I regularly read a blog written by three women who surrendered during the Baby Scoop Era, one of whom is Lorraine Dusky, the author of Birthmark, the first published memoir of a birth/first mother. Several weeks ago, Lorraine wrote what I consider to be an excellent essay on why we need to change the language of "she loved you so much, she gave you away." Lorraine explains in her blog how those of us who have surrendered children to adoption did so because we couldn't find a way to keep them, not because we loved them.

I was pretty upset when I first read her post...but I instinctively knew that I was being triggered...because I knew she was right. So I've spent the past several weeks contemplating her words and trying to figure out my own truths.

I think I bought into the whole myth when I was growing up in white, middle-class America during the BSE. I know that I heard my teachers and pastor (and later, the social workers) tell us all that if a teenage unwed mother truly loved her baby, she would give him up for adoption so he'd have a "better life".

I think a lot of us teen moms who relinquished during the 1960's and 1970's believed this stuff. Socialization is pretty darn hard to overcome, IMO, especially for the young.

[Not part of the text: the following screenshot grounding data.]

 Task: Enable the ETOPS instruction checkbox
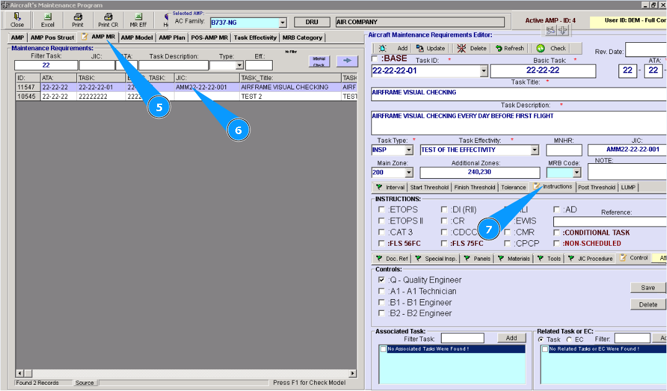coord(381,210)
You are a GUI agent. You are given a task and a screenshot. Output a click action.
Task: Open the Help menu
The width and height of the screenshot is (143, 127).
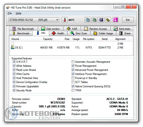19,13
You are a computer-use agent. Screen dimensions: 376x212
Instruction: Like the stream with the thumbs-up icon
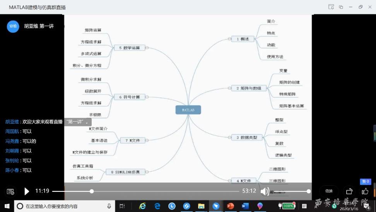pos(365,191)
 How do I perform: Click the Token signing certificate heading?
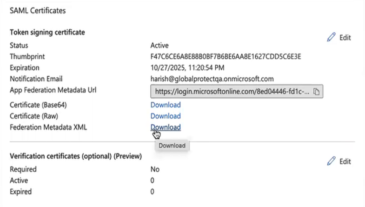[x=47, y=32]
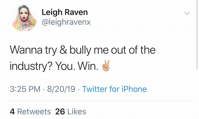Click the 3:25 PM timestamp
The height and width of the screenshot is (119, 199).
(25, 89)
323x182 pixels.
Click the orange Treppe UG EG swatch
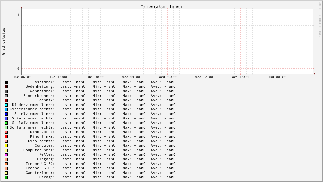(6, 164)
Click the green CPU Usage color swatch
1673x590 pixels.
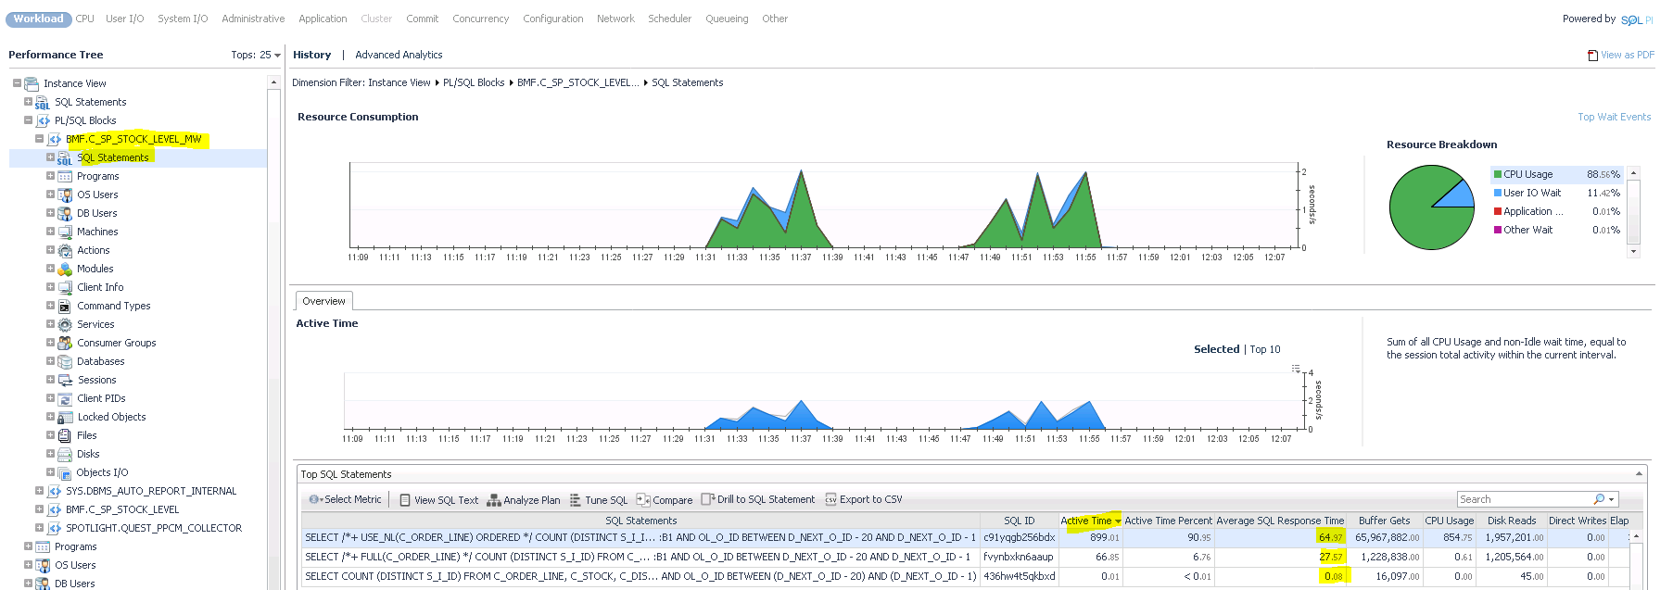1498,174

I didn't decide to relinquish until I was seven months along in my pregnancy. I loved my baby from the moment I found out I was carrying him. And I wanted to raise him more than I can say. I just couldn't figure out a way to do it. So I think Lorraine is right...I gave him up because I couldn't find a way to keep him.

Through the years, it soothed my damaged soul and ego by telling myself that I gave my son up out of love. But it's simply not true...the truth is I gave him up because I couldn't figure out a way to financially support the both of us. If anything, I gave him up out of fear and desperation...I was scared and I was weak. Sure, I believed in the "if you love him, let him go" philosophy when I was a teenager. But I believed in a lot of things when I was a teenager that I now know were lies or myths.

Anyway, if you're interested in reading Lorraine's blog about this subject, the link is Birth Mother, First Mother Forum: I did not give up my child because I loved her.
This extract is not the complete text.